Encore passeraient-ils, sans doute, sur ces regrets ou ces inconvénients, s’ils étaient convenablement payés. L’expérience d’autres colonies, et même d’autres parties du Congo, comme le Lomami, prouve que les indigènes ne se refusent pas à faire du caoutchouc, quand ils en reçoivent réellement la contre-valeur. Mais, dans les régions soumises à l’impôt en travail, où les corvéables de l’État et des Compagnies n’obtenaient, pour un kilo de caoutchouc, que des marchandises valant à peine quelques centimes, il était inévitable que la contrainte la plus brutale parvienne seule à les faire travailler.

En résumé, après comme avant le décret du 18 novembre 1903, l’État, ses agents ou les agents des Compagnies, à qui le droit de lever des impositions était délégué, recouraient à la fiction de l’impôt pour se procurer tout ce dont ils avaient besoin, depuis le gibier, les volailles, le poisson frais destinés aux blancs, ou les chikwangues nécessaires à l’entretien des travailleurs noirs, jusqu’à la main-d’œuvre requise pour le service des transports, l’exécution des travaux publics et, surtout, l’exploitation du Domaine.

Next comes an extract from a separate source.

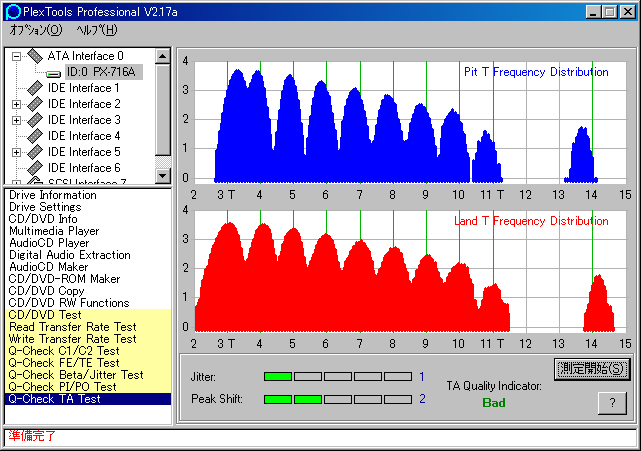Select Read Transfer Rate Test
Viewport: 641px width, 451px height.
[x=72, y=327]
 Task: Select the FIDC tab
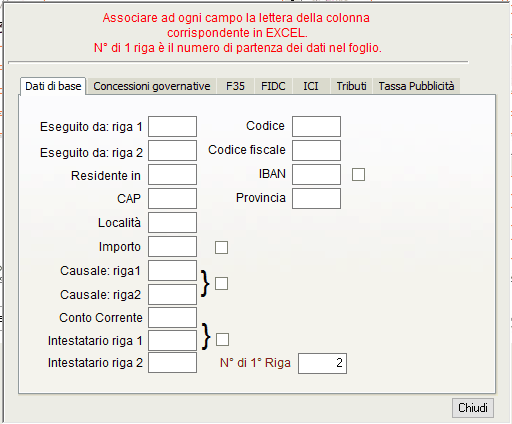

Dans ces divers cas, il est vrai, le travail fourni par les indigènes était rétribué. Mais, nous l’avons vu, le taux de cette rétribution, laissé d’abord à l’appréciation des agents, puis fixé, dans des conditions de contrôle insuffisantes, par les commissaires de district, était dérisoire ; et, de plus, les indigènes, au lieu d’être payés en argent, recevaient pour salaire des marchandises surévaluées[1] dont souvent ils n’avaient pas l’emploi.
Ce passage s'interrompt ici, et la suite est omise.